Quando si sente parlare di startup di solito vengono messe in gioco parole come innovazione, futuro, tecnologia o digitale. Tuttavia andando ad analizzare quella che è la vera realtà del “fenomeno startup”, si scopre che, specialmente in Italia, la situazione è un po’ più complessa.
Come riportato da un articolo del CorrierEconomia, sembrerebbero essere sempre di più i casi in cui giovani realtà innovative si appoggiano e dialogano con realtà locali dalle storie antiche, tradizionali e spesso artigianali.
Tra i casi riportati dal quotidiano, quello di Dis, Design Italian Shoes, è forse il più interessante: la piattaforma, attraverso la quale si possono ordinare e personalizzare online scarpe su misura, ha come ambizioso obiettivo quello di innovare il settore della tradizionale calzatura Made in Italy e per farlo si appoggia a piccoli artigiani locali. Senza danneggiare la tradizione secolare del settore infatti, a realizzare le calzature sono piccoli botteghe disparse per il territorio toscano formate da non più di quattro persone. La strategia è quindi quella di puntare alla valorizzazione del prodotto locale, a kilometro zero e di altissima qualità.
Quello tra tradizione e innovazione sembrerebbe essere un dialogo che porta benefici da entrambe le parti: da un lato le startup riescono a produrre sotto casa riducendo al minimo i costi logistici, dall’altro le piccole imprese locali possono innovarsi attraverso collaborazioni con realtà più orientate ad un nuovo tipo di business.
D’altronde, come afferma Marco Cantamessa, presidente dell’incubatore d’impresa del Politecnico di Torino I3P: “Un Paese deve fare startup non solo per permettere l’emersione di settori nuovi, ma anche per rigenerare quelli esistenti: se siamo già bravi in un settore è più facile crescere. Perché ostinarsi a voler lanciare il nuovo Facebook, invece di guardare al manifatturiero, in cui l’Italia è già luogo d’eccellenza?”
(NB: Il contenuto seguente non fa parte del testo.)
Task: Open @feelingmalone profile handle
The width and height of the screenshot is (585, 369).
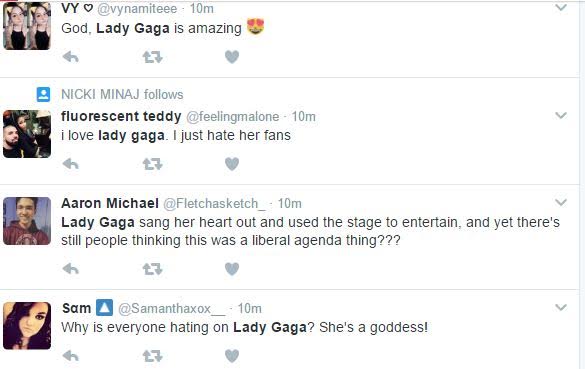Action: coord(232,117)
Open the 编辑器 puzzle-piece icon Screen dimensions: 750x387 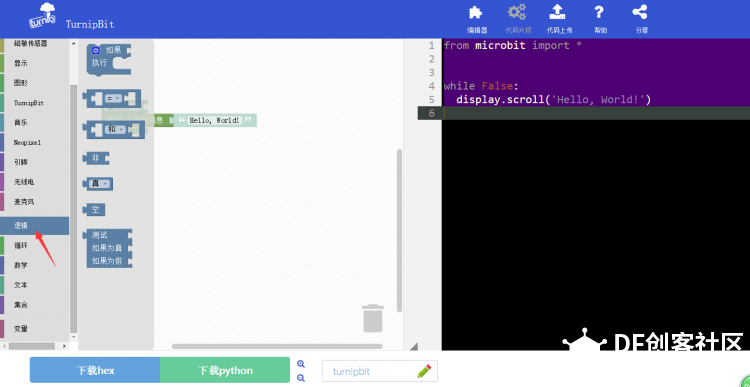click(x=476, y=13)
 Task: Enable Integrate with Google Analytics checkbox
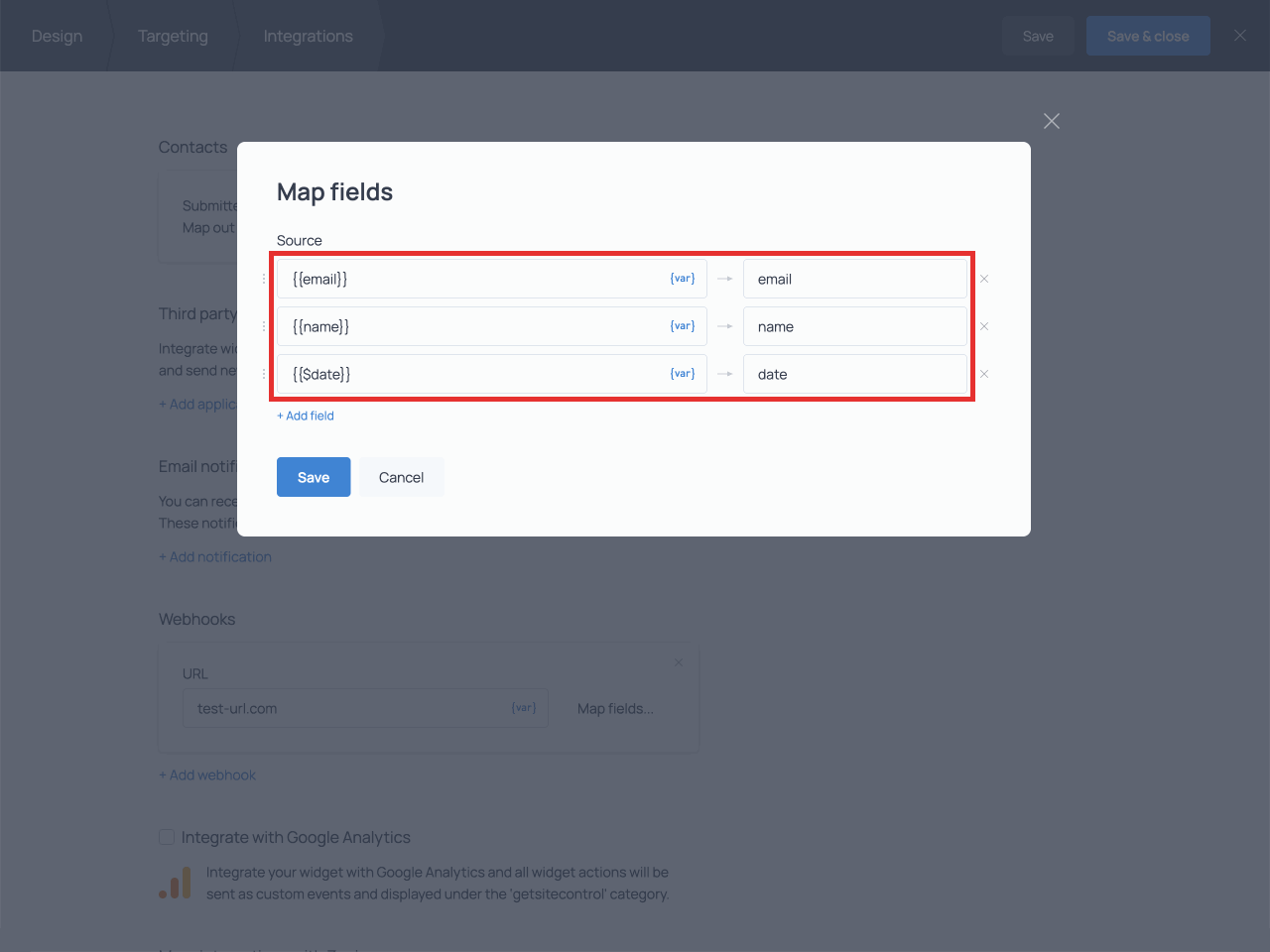167,837
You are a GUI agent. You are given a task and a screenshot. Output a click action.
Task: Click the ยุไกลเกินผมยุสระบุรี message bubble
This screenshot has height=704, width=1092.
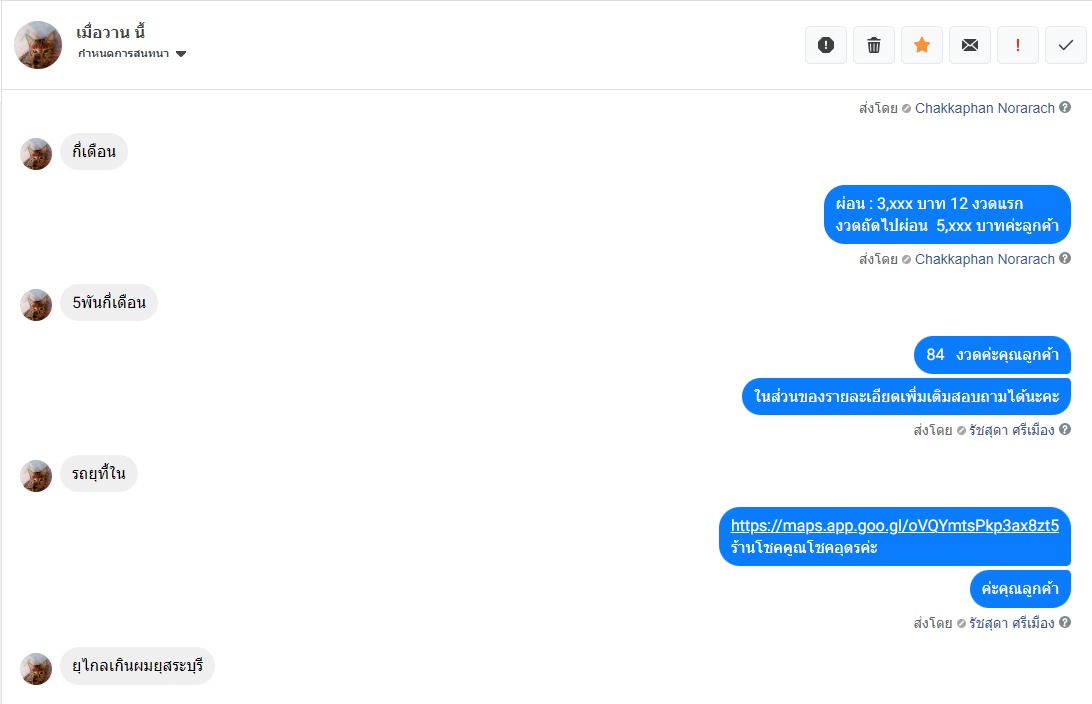point(137,667)
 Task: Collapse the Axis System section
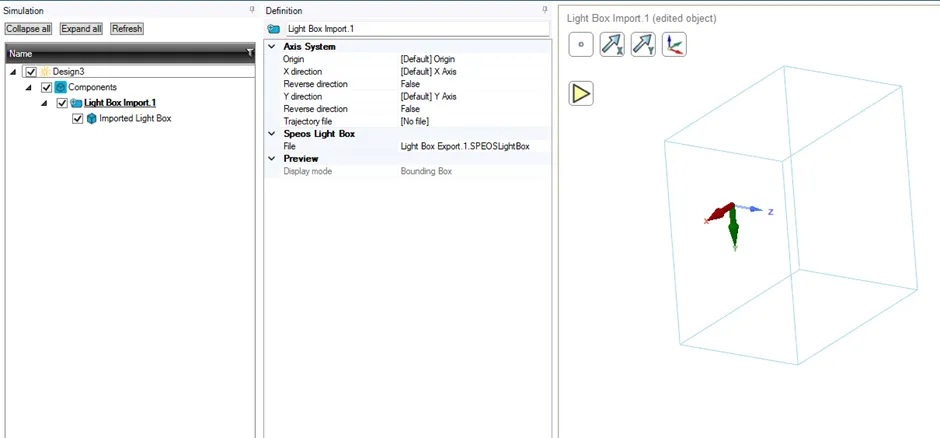(272, 47)
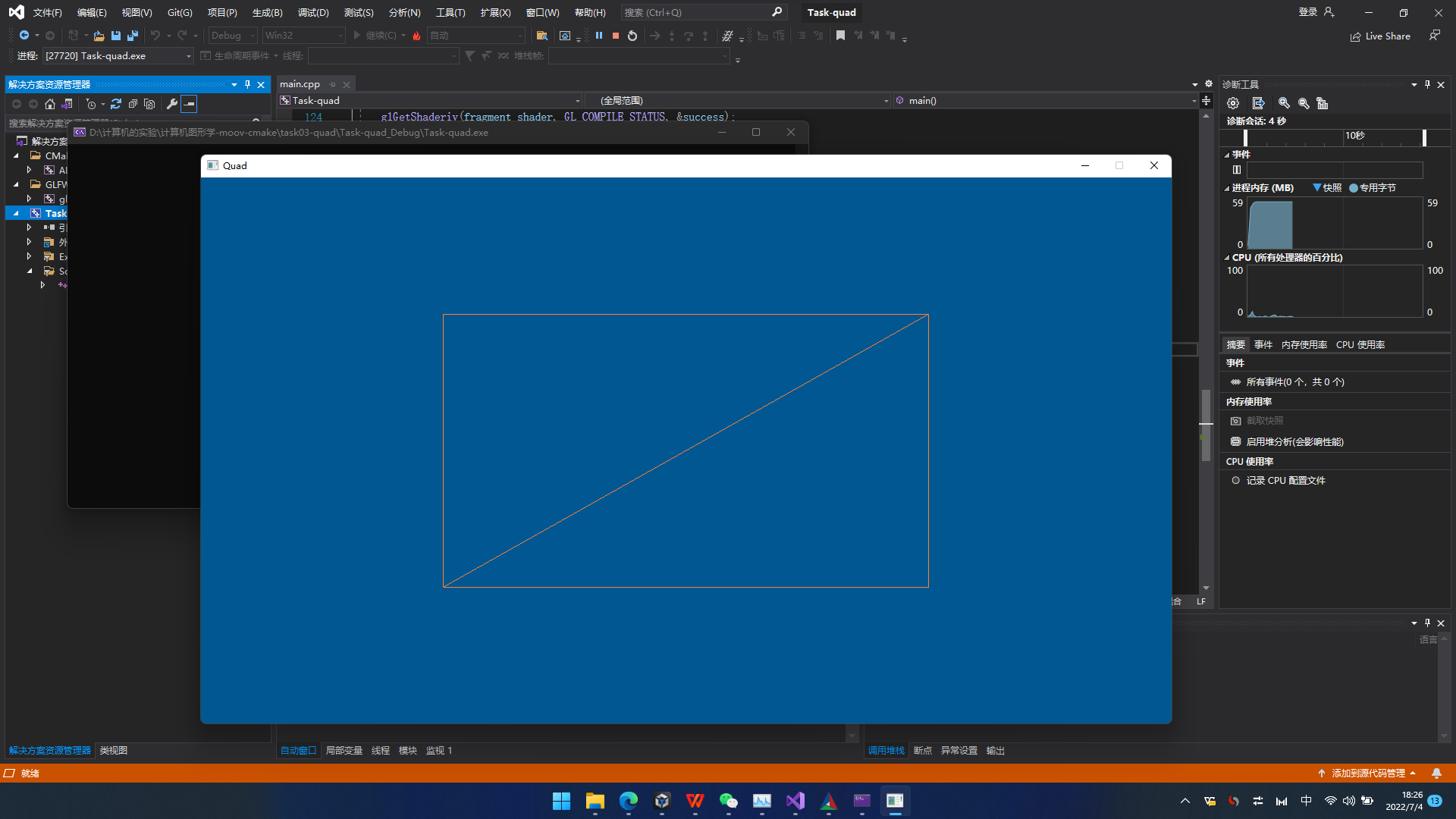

La città apripista in questo processo è proprio Torino: da sempre capitale italiana dell’industria automobilistica e aerospaziale, la sua storia di eccellenza in questi settori permette alle giovani startup di assemblare e produrre tutto ciò di cui hanno bisogno nel raggio di pochissimi chilometri, appoggiandosi alle numerose realtà ben radicate sul territorio: “Distribuiamo almeno il 50% delle nostre spese sul territorio italiano”, afferma César Mendoza, socio fondatore e amministratore delegato di Nito, startup torinese che produce veicoli elettronici per una nuova mobilità urbana.
Sono molte le storie virtuose di giovani realtà locali convinte dell’idea che non possa esistere innovazione senza tradizione e, alla luce di un mercato delle startup che fatica a prendere il volo in Italia, potrebbe essere forse questa la formula vincente in grado di far decollare le giovani imprese del nostro Paese.